Finding Goldilocks solution
A package of Financial Adviser Act (FAA) changes that brings in competency and ethical obligations for all advisers is likely the “goldilocks” solution that has the best chance of becoming law, it has been claimed.
Monday, November 30th 2015, 6:00AM
by Susan Edmunds
The options paper was released last week, outlining potential changes to the FAA.
It gave three packages of options, although it said they were not set in stone.
The first brings in minor changes, and is intended to cause less disruption to the industry.
It retains the current boundaries around who can provide advice, gives all advisers the requirement to comply with the same obligation to put their clients’’ first, streamlines and unifies disclosure obligations, updates terminology and allows roboadvice.
The third, most extensive, option makes all those changes and introduces a designation of salespeople who are not subject to the need to put clients first and can only sell their own organisation’s products. It also gives industry assocations more of a role in regulation.
But David Ireland, chairman of the Code Committee, which manages the Code of Conduct for Authorised Financial Advisers, said it was the second package that looked the closest to being the “Goldilocks” solution for the Ministry of Business, Innovation and Employment.

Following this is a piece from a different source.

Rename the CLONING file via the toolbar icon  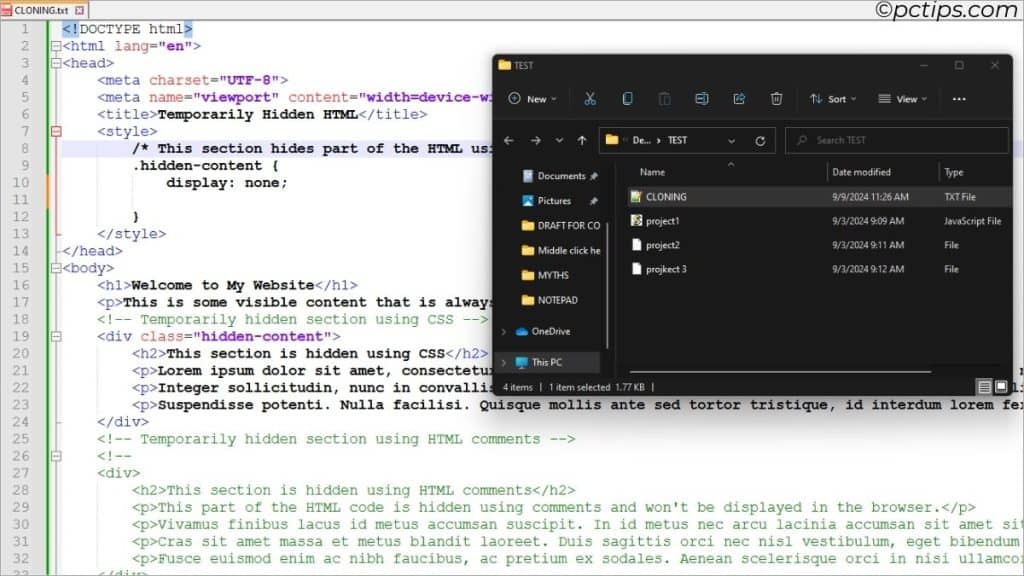pos(701,98)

He said it was not too revolutionary, nor too light-handed.
“Package one is a bit light and package three is quite extensive change, two is the closest to Goldilocks.”
The second package includes all the improvements in the first, removes the distinction between class and personalised advice, requires licensing of adviser businesses and creates a subset of expert financial advisers who deal with complex matters – more specialised than just the existing category one products.
Ireland said it seemed to build on the work done in the Financial Markets Conduct Act licensing regime.
He said one of his few reservations about the options paper was that, under the second package, while all advisers would have competency and ethical obligations, only “expert financial advisers” would have to adhere to a code of conduct.
He said that might not be a complete improvement on the current situation that has been criticised for creating an uneven playing field for advisers, because authorised financial advisers are bound by a code but registered advisers are not.
Ireland said it would be better to have the code apply to all advisers with the option to tailor it to deal with different types of advice. It was more nimble than the legislation, he said.
The options paper is light on a lot of detail about how its proposed changes would work.
But Ireland said that was a positive thing.
He said it reduced the risk of consultation being waylaid by discussions of peripheral detail.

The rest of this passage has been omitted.